Comment by adrian_b

2 hours ago

Most kinds of memory devices are based on old principles of making a memory device, which are applied to new materials.

I do not think that any new memory device principles have been invented after WWII. Already by 1940, the inventor of DRAM, John Vincent Atanasoff, had enumerated almost all principles that can be used to make a memory device.

The first DRAM of Atanasoff was made with discrete capacitors, then 5-years later von Neumann proposed to use iconoscope cathode-ray tubes instead, which were used for a few years, before being replaced by magnetic core memories. The Intel company was formed for the commercialization of the first (1-kbit) DRAM integrated circuit made with MOS transistors.

The memory described in TFA is in principle equivalent with a memory made with mechanical toggle switches or latching relays with mechanical latching, where the 2 stable states are maintained by elastic forces and you can toggle the state if you apply a force great enough on the switch.

Reducing a mechanical bistable device to the size of a few atoms reaches the possible limit of memory density. As described in the parent article, this device should be able to store information safely and it should be able to switch is state quickly.

The difficulties are not in the memory cell itself, but in how to enable fast and accurate reading and writing. While the memory cell itself may have the minimum size permitted by the atomic structure, there is no way to miniaturize to the same extent any kind of reading and writing interfaces, so that they could be incorporated in the memory cell, like in an SRAM cell.

Therefore the only solution that can preserve the high cell density is to have a read/write head that is shared by a great number of cells, i.e. which must be moved in order to access different cells.

So the memory, at least within some block, must have mechanical access, so it must be implemented as a tape or a disc.
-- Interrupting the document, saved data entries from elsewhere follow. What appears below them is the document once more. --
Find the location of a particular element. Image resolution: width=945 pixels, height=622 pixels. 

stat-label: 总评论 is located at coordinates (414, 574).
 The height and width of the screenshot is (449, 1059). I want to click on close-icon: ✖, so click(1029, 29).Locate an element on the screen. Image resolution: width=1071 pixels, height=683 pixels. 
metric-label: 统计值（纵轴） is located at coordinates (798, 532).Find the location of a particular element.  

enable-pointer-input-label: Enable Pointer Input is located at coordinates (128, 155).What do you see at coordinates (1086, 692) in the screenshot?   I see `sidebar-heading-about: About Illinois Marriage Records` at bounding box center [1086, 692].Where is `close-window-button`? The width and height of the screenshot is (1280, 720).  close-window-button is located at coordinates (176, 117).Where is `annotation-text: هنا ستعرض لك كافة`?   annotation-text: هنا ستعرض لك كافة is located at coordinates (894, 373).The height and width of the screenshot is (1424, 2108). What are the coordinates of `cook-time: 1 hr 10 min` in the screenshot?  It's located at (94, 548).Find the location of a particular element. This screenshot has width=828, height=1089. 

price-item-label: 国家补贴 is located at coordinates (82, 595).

Multiple heads could be used to increase the read/write speed, like also for magnetic memories.

So I do not think that there is much to criticize in this paper, it makes sense and it identifies a new material that is suitable for implementing a known kind of memory cell at an atomic scale, even if it is unlikely that a practical memory based on this concept will become possible any time soon.

Microsoft has worked for many years on their glass memory devices, which have much more important advantages, and they are still far from being able to sell such devices, mainly due to the cost of the required lasers, for which there is a chicken-and-egg problem, they are very expensive because they are produced in very small quantities and they cannot be incorporated in a device intended for mass production, because they are too expensive.